> **Exercise instructions**
Count the lines below that contain the word "icon" and reply with only the number.

====== Listing ======

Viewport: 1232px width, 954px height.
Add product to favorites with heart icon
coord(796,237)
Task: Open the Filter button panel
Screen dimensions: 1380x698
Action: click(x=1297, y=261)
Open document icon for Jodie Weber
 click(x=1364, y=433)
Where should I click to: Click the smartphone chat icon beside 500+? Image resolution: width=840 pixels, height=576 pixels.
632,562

======
====== Listing ======

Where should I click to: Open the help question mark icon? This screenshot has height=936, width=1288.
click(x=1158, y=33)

======
====== Listing ======

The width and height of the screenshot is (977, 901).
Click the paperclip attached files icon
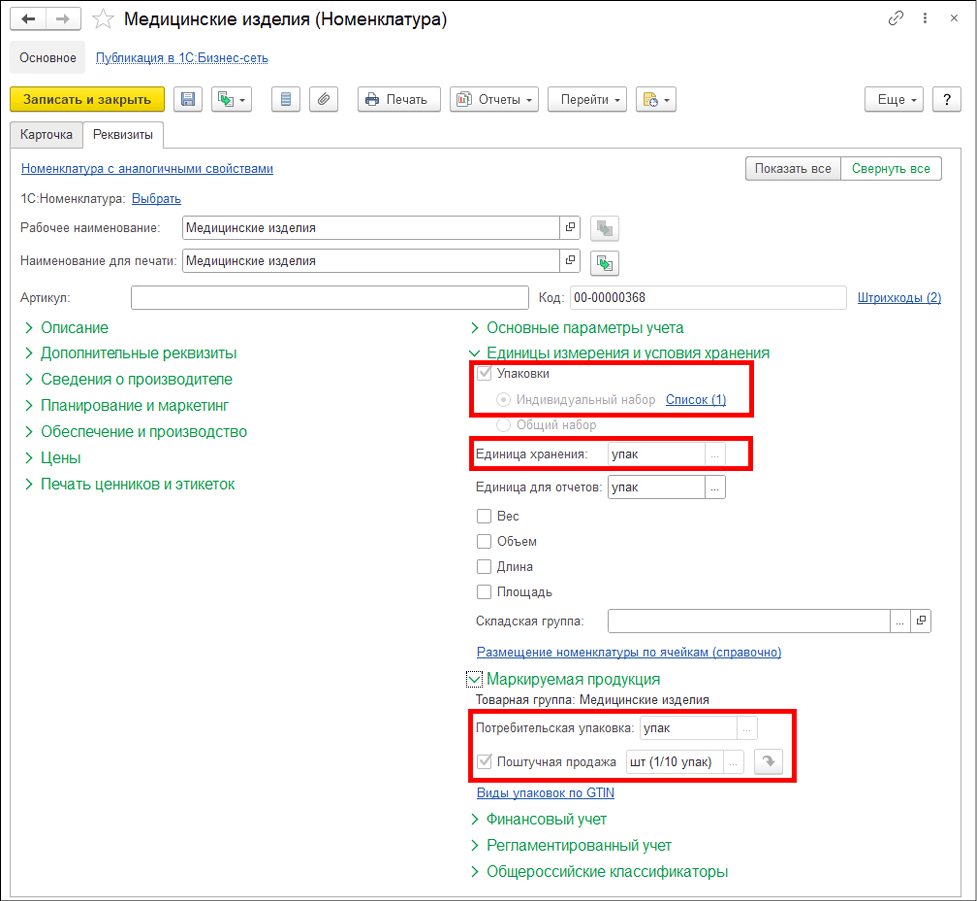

======

> **Solution to this exercise**
5